[Screenshot grounding data]

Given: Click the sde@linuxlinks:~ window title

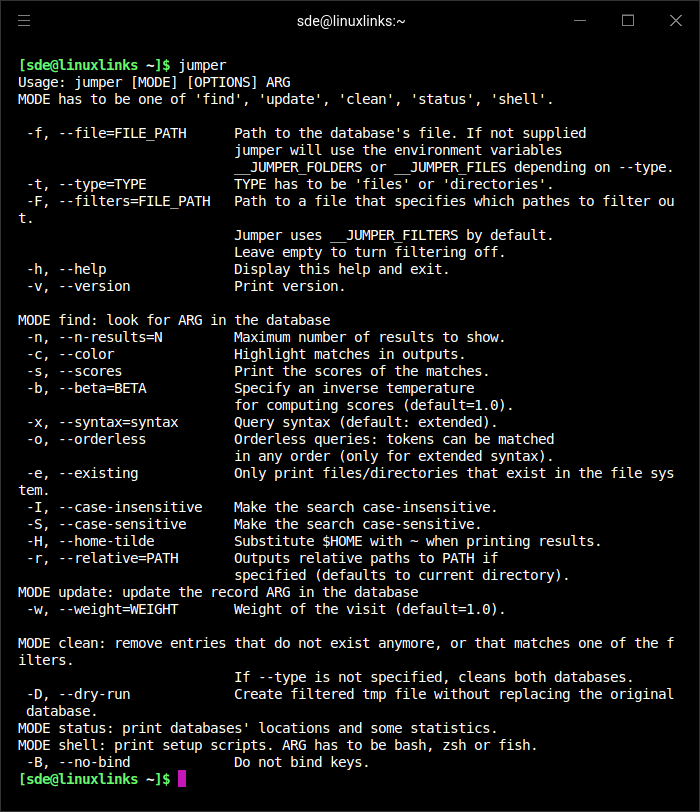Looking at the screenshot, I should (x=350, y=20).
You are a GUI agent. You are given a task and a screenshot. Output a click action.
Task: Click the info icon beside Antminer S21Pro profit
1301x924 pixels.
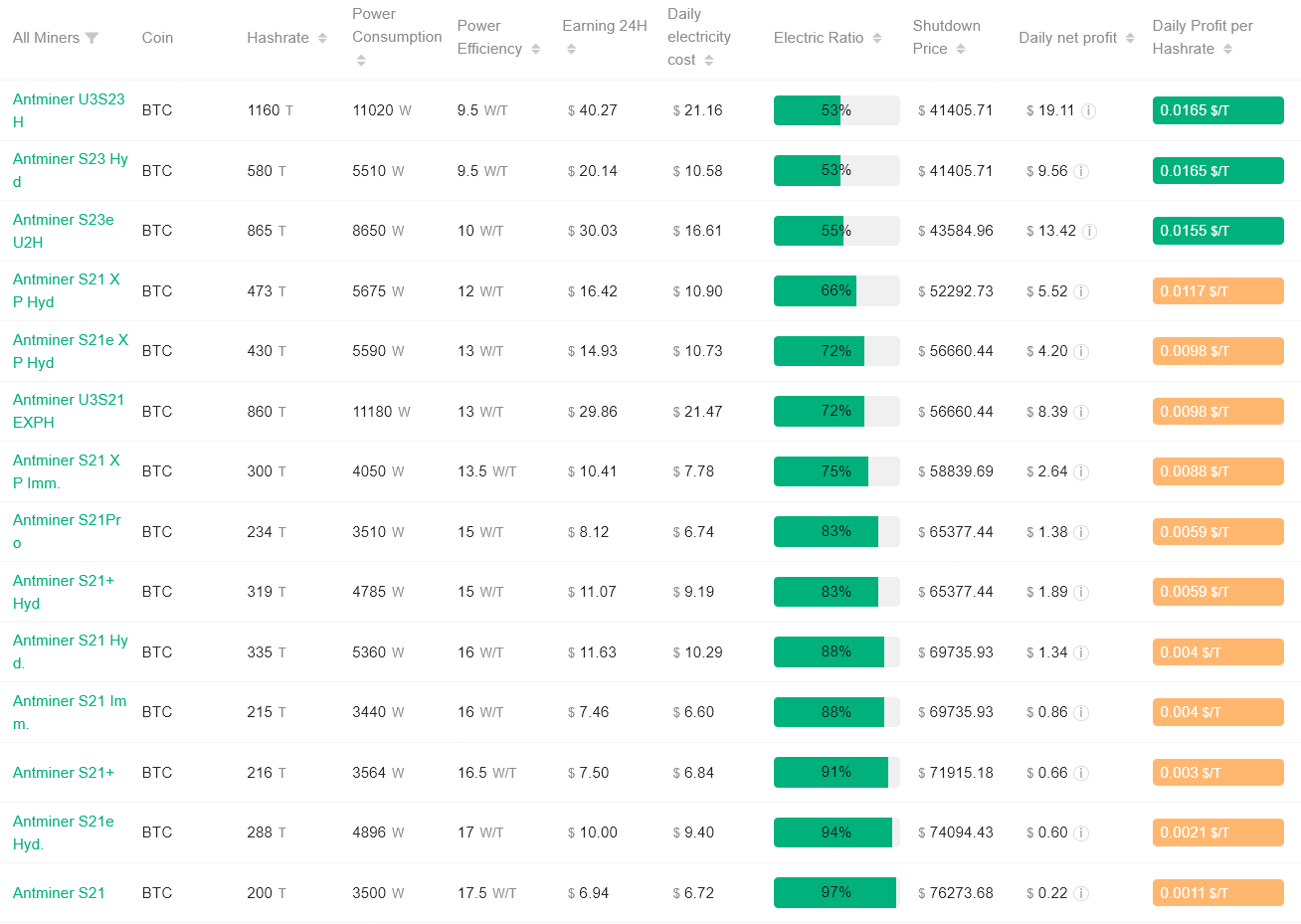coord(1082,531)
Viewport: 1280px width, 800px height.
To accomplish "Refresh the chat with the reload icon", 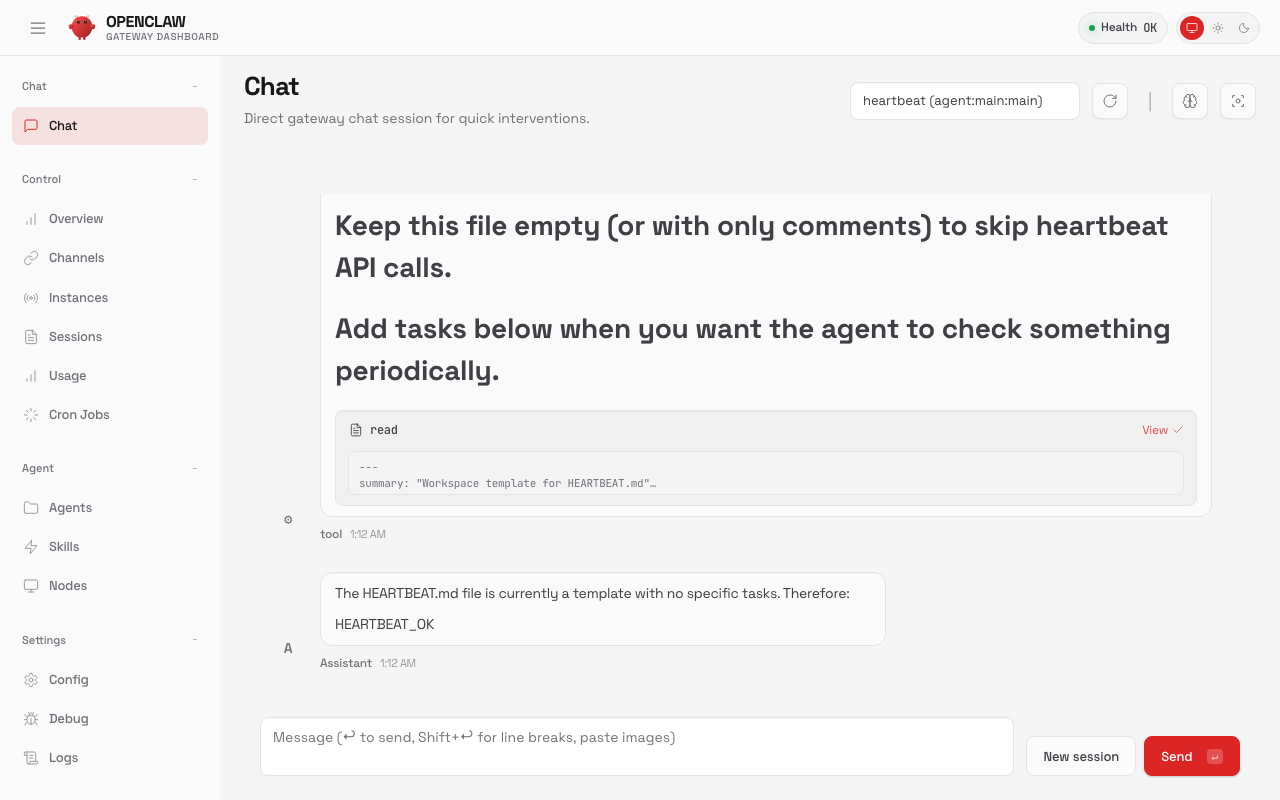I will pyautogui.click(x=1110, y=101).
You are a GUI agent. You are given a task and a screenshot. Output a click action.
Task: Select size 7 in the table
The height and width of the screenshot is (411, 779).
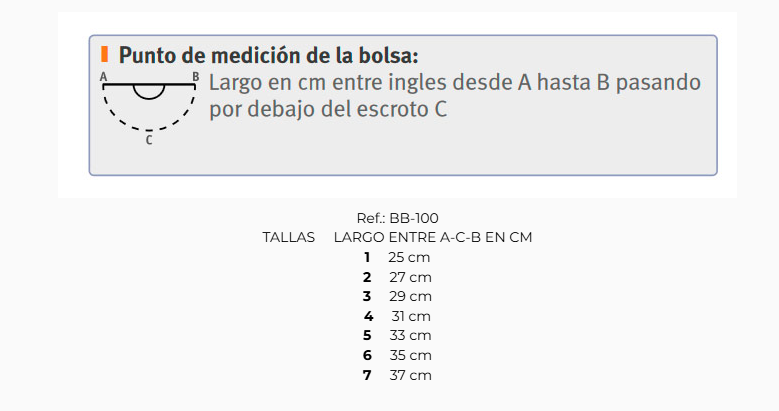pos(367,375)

## Aim of the task:
Omit the pictures. Write out exactly the lines from the one containing "Task: Select size 7 in the table" through the last line of the entries, both of them included.

## Problem solution:
Task: Select size 7 in the table
The height and width of the screenshot is (411, 779).
pos(367,375)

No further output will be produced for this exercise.